• [THE TASK]:
Whenever a line in the data contains "computer", show that line.

• [DATASET EXCERPTS]:

=== Section Start ===

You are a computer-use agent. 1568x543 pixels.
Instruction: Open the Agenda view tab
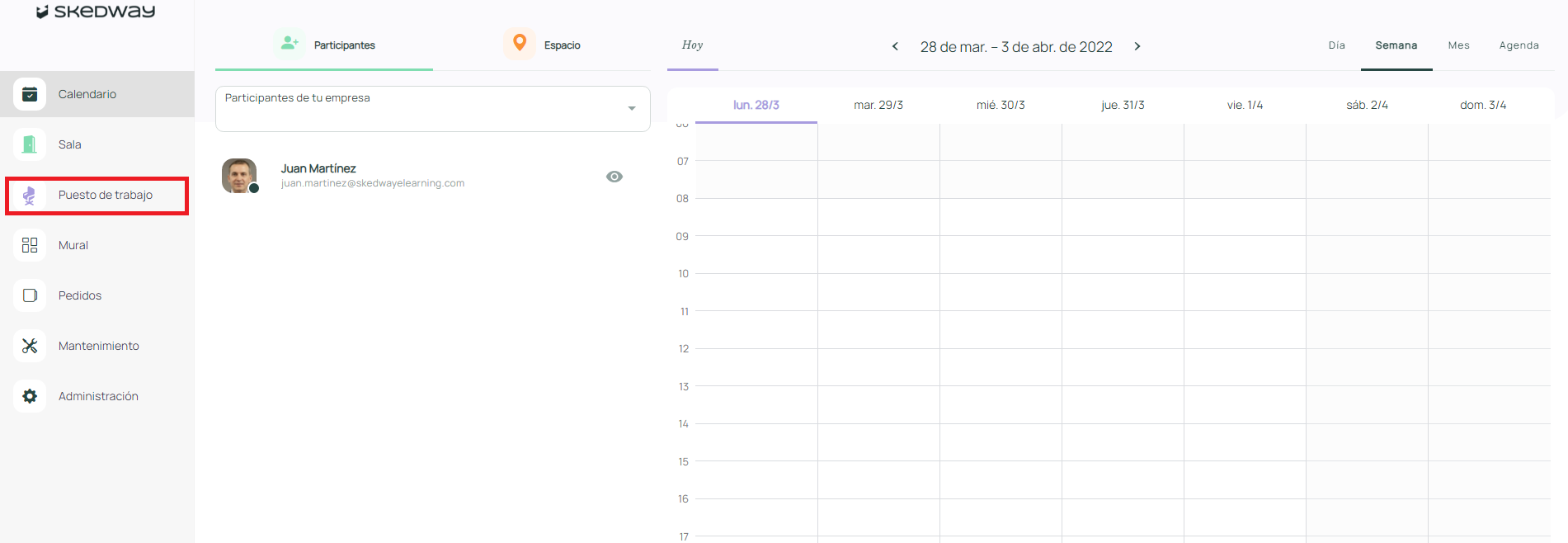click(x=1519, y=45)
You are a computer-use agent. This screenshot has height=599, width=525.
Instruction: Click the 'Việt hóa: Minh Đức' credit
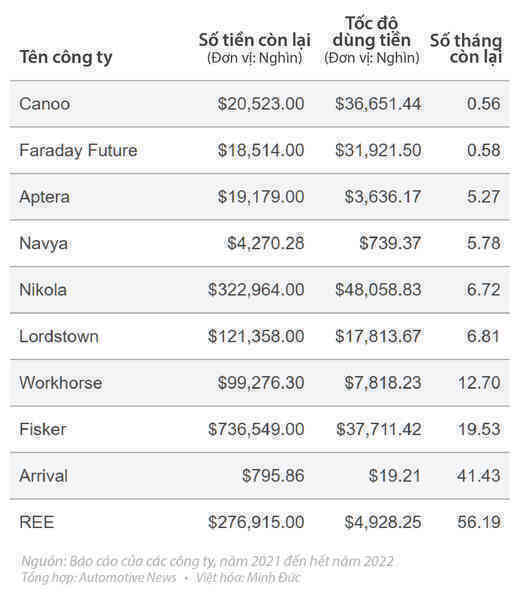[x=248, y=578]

=== Section End ===
=== Section Start ===

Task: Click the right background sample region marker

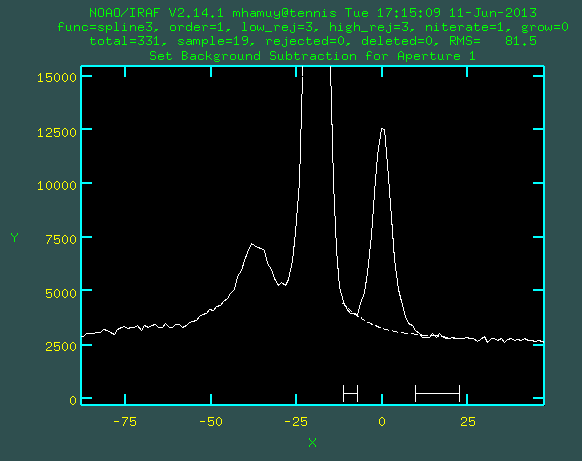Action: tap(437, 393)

=== Section End ===
=== Section Start ===

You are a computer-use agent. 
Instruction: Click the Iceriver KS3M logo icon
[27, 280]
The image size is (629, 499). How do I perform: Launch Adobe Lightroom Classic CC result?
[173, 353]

=== Section End ===

• [EXERCISE SOLUTION]:
You are a computer-use agent. 1568x543 pixels.
You are a computer-use agent. This screenshot has height=599, width=525.
You are a computer-use agent. 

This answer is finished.